Collected Poems of Robert Service

Robert Service, Collected Poems of Robert Service (New York: G.P. Putnam's Sons) 1940.


Collected Poems of Robert Service
It took me months and months, but I can now finally say that I have read all they way through the poems of Robert Service. And there are a lot of them! 728 pages in this volume, which contains Rhymes of a Red Cross Man, Ballads of a Cheechako, The Spell of the Yukon, Rhymes of a Rolling Stone, Ballads of a Bohemian, and Bar-Room Ballads. The themes are a bit repetitious and the style is way too sing song for my taste. However, these are poems that are easy to memorize and more than a few of them tell an interesting story. I can see why Service has become popular among those who enjoy spinning a good yarn from time to time.

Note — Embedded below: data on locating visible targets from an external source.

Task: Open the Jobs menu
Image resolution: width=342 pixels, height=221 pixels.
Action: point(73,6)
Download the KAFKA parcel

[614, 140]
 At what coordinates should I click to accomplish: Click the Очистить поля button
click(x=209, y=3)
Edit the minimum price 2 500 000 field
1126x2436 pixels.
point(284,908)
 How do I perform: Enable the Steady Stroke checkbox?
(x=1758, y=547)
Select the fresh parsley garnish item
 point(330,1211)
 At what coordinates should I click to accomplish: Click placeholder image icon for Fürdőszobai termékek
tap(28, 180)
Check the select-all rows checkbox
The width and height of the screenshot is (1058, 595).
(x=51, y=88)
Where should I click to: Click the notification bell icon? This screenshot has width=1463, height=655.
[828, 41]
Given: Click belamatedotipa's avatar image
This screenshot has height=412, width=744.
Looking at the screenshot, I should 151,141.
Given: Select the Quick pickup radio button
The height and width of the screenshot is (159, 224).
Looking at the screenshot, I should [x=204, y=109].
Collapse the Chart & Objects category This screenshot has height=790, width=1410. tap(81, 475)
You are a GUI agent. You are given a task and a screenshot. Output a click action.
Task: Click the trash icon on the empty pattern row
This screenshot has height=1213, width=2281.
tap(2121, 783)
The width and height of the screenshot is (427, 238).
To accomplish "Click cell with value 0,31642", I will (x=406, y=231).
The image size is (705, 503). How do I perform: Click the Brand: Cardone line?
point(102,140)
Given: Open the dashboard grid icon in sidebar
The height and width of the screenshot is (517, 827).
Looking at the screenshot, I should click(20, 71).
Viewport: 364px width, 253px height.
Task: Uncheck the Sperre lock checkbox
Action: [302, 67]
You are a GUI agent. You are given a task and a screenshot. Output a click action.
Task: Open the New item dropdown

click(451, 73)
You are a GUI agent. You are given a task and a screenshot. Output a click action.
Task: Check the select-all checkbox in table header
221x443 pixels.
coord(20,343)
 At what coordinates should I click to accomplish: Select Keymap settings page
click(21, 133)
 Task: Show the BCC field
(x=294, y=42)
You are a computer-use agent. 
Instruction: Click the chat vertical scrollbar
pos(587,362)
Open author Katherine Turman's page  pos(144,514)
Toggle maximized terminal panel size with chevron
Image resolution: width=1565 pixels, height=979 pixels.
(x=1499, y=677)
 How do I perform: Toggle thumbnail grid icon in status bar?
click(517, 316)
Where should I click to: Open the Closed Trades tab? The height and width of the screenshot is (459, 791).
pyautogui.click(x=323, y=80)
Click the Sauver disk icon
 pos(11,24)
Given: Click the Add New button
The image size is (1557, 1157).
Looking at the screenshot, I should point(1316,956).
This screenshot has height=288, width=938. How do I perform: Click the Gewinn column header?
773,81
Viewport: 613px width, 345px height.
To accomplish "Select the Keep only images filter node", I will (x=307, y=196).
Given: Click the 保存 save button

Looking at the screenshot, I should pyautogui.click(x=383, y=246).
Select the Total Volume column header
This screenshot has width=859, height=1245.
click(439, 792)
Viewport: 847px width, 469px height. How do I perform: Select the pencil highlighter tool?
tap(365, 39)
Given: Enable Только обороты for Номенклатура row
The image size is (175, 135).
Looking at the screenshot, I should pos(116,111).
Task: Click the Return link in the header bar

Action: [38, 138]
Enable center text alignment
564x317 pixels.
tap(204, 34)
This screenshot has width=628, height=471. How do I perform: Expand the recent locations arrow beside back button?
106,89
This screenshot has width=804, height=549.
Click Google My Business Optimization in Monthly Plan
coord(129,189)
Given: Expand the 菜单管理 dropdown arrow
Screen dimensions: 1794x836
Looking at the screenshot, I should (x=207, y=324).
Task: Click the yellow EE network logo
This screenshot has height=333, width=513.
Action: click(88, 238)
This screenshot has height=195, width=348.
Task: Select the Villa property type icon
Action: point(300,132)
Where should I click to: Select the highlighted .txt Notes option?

Buried in the middle of the text is a bit of commentary by Service himself with which I have to agree: "I am not fool enough to think I am a poet, but I have a knack of rhyme and I love to make verses. Mine is a tootling, tin-whistle music." (p. 432). This is not the poetry of a sage or of a prophet, but rather the rhymes of a storyteller. It is a bit of tin-whistle tootling, but my-o-my what a lot of tootling it is.

At least I can say I've read all of the Robert Service that I could get my hands on and I won't have to return to his poetry again for a long time.